Opinión | Las donaciones a la lucha social tienen antecedentes históricos

Quiérase aceptar o no, el video donde recibe dinero el hermano del presidente López Obrador le pega y fuerte, a este video se le agregan otros cuya autenticidad es dudosa, es parte de la campaña de golpeteo. 

La derecha estuvo pacientemente esperando una oportunidad para intentar crear escenarios y distractores a sus propios señalamientos de corrupción desde y con el poder político, a la vez que una buena oportunidad de contraatacar.

Los ataques seguirán, aumentarán de intensidad, secaran nuevos videos, ciertos o falsos, se acudirá a la distorsión, a el truqueo y otras muchas formas de generar confusión. Una vez más los articulistas antiamlo se reactivan bajo el frenesí de la venganza, impidiendo a toda costa que el hecho se diluya, sacarán el máximo jugo.

En varias ocasiones participamos en debates con gente de derecha sobre corrupción, su argumento es que todo acto de corrupción es igual. Para ellos es lo mismo el vendedor de paletas que da diez peses a un inspector municipal para que lo deje vender frente a una escuela, que los catorce mil millones de dólares que se recibieron de Odebrech, y,Etileno XXI para corromper a diestra y siniestra.

Sin negar que en el video de Pío López pudiera haber una ilegalidad, y se debe castigar, y, comparecer todos los posibles implicados, incluyendo al presidente, las causas y motivaciones no son las mismas. Hasta donde han hechos declaraciones públicas, el dinero que recogió Pío López era para financiar la lucha social, mientras que la corrupción política del modelo pasado era por la ambición desmedida de personas y grupos perversos.
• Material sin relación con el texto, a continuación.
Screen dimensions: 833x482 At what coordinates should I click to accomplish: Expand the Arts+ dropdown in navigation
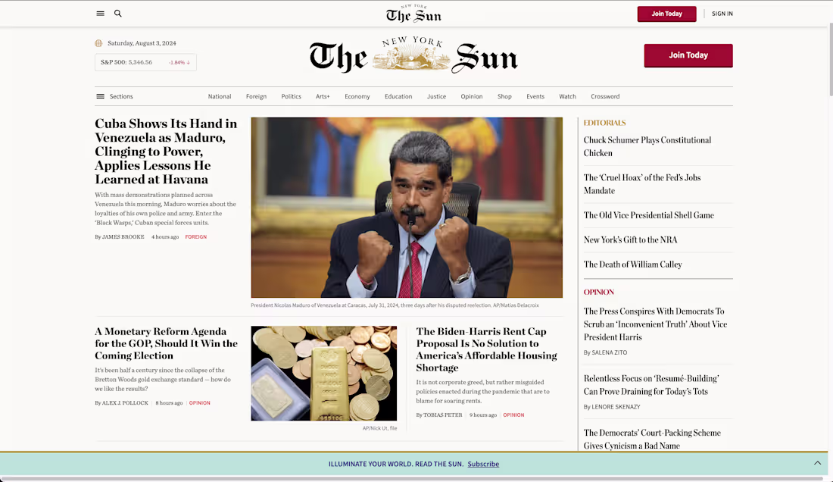323,96
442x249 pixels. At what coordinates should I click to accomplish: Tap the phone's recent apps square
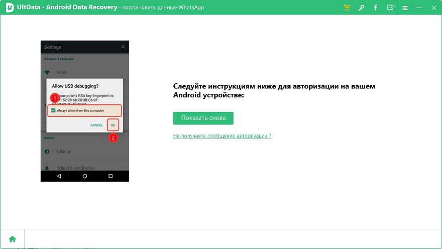pos(111,176)
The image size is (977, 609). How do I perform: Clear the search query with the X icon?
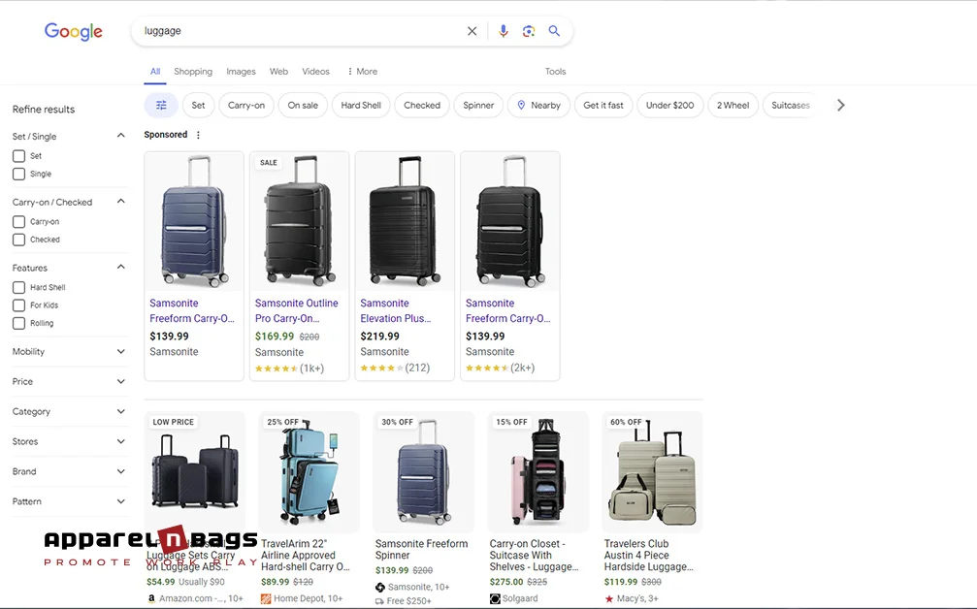click(472, 30)
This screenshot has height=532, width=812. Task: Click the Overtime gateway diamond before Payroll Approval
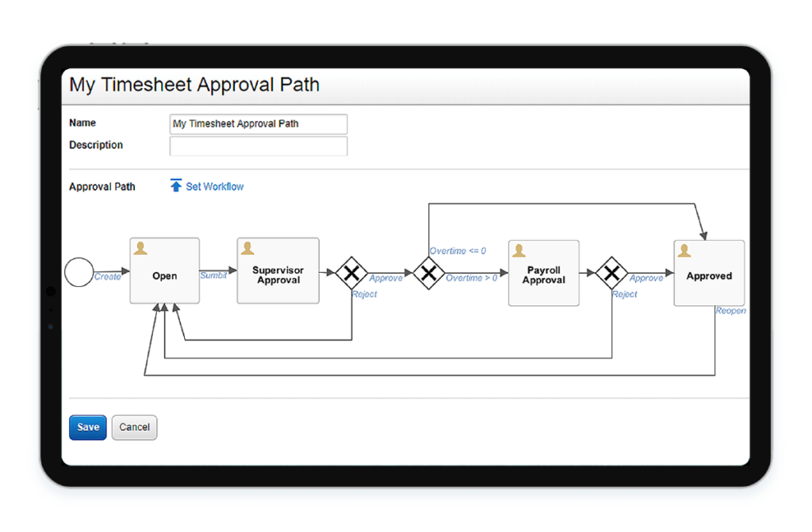tap(428, 274)
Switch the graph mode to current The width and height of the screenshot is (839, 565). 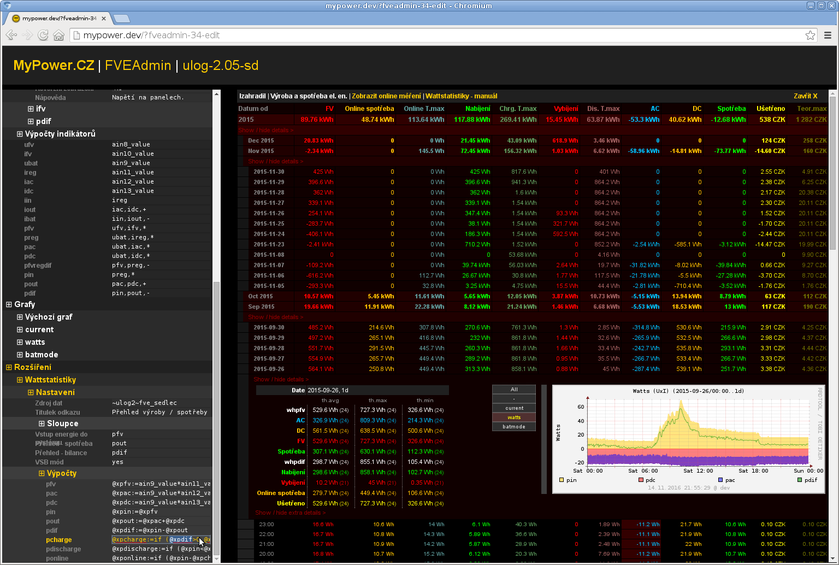coord(514,408)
No es lo mismo recabar apoyos (si es que esto es cierto), que robar a la nación. Los generadores de opinión que perdieron sus grandes ingresos nunca harán un comparativo entre un hecho y otro caso, ejemplo: No es lo mismo ver a dos personas, dando y recibiendo dinero, que una confabulación de presuntos ladrones que podrían llegar a ser cientos, los que sin duda integran una mafia delictiva. No es lo mismo cuatro, o diez millones de pesos, que diez mil millones de dólares.

Independientemente de lo que diga el presidente, las organizaciones sociales tienen una historia que seguramente la derecha ignora, y quienes han estado en organizaciones subsidiadas por los gobiernos quizá tampoco lo sepan.

Desde el Siglo XVIII, cuando se gestaba la revolución industrial y la clase obrera nacía, surgieron diferentes grupos en Europa, mineros, artesanos etc. Se reunían en la clandestinidad para leer textos políticos y preparar acciones. Esos luchadores eran llevados a las cárceles medievales donde no pocos morían, se les ahorcaba y perseguía.

Estos grupos eran autofinanciados, pero también recibían donaciones de simpatizantes, de la aristocracia,  hasta personajes de la nobleza con ideas avanzadas.

Tuvimos la oportunidad de participar en la izquierda de los setentas y ochentas en las filas del Partido Comunista Mexicano (PCM), las aportaciones personales eran limitadas, entonces se hacía una lista de donantes, gente con tendencia democrática a los que íbamos a ver para solicitar aportaciones, eran cantidades pequeñas que mucho servían para nuestras actividades, considerando que era partido de cuadros y no de masas.

Es importante contarlo, salvo los dirigentes de la derecha que nacieron en pañales de seda, parte del poder económico y político, tenían lo suficiente para defender a la clase a la que pertenecen. O no.